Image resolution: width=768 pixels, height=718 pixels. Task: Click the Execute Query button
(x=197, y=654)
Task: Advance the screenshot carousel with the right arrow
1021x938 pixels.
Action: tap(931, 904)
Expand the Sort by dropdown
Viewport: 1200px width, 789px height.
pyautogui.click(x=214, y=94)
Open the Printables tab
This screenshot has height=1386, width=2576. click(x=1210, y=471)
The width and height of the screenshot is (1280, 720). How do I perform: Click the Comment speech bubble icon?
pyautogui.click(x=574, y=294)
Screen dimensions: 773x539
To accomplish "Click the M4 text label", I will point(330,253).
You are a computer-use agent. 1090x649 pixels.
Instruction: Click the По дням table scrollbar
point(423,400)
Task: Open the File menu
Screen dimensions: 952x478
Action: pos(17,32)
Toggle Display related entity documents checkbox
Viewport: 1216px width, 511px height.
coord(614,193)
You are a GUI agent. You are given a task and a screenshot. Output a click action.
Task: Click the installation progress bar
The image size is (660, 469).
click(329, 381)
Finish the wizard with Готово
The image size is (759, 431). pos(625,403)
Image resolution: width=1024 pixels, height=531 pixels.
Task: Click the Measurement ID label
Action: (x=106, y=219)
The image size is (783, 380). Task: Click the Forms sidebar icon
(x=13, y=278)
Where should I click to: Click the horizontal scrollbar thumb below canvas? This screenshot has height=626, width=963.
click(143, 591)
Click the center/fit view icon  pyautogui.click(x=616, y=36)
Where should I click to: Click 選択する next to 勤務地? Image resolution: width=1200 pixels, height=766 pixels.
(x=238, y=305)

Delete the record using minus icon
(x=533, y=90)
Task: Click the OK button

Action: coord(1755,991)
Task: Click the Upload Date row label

Short exercise: Please copy all of the rows above word for word, line by line, without changing anything.

Exercise solution:
Image resolution: width=768 pixels, height=718 pixels. Task: Click the Execute Query button
(x=197, y=654)
Task: Advance the screenshot carousel with the right arrow
1021x938 pixels.
Action: tap(931, 904)
Expand the Sort by dropdown
Viewport: 1200px width, 789px height.
pyautogui.click(x=214, y=94)
Open the Printables tab
This screenshot has height=1386, width=2576. click(x=1210, y=471)
The width and height of the screenshot is (1280, 720). How do I perform: Click the Comment speech bubble icon?
pyautogui.click(x=574, y=294)
Screen dimensions: 773x539
To accomplish "Click the M4 text label", I will point(330,253).
You are a computer-use agent. 1090x649 pixels.
Instruction: Click the По дням table scrollbar
point(423,400)
Task: Open the File menu
Screen dimensions: 952x478
Action: pos(17,32)
Toggle Display related entity documents checkbox
Viewport: 1216px width, 511px height.
coord(614,193)
You are a GUI agent. You are given a task and a screenshot. Output a click action.
Task: Click the installation progress bar
The image size is (660, 469).
click(329, 381)
Finish the wizard with Готово
The image size is (759, 431). pos(625,403)
Image resolution: width=1024 pixels, height=531 pixels.
Task: Click the Measurement ID label
Action: (x=106, y=219)
The image size is (783, 380). Task: Click the Forms sidebar icon
(x=13, y=278)
Where should I click to: Click the horizontal scrollbar thumb below canvas? This screenshot has height=626, width=963.
click(143, 591)
Click the center/fit view icon  pyautogui.click(x=616, y=36)
Where should I click to: Click 選択する next to 勤務地? Image resolution: width=1200 pixels, height=766 pixels.
(x=238, y=305)

Delete the record using minus icon
(x=533, y=90)
Task: Click the OK button

Action: coord(1755,991)
Task: Click the Upload Date row label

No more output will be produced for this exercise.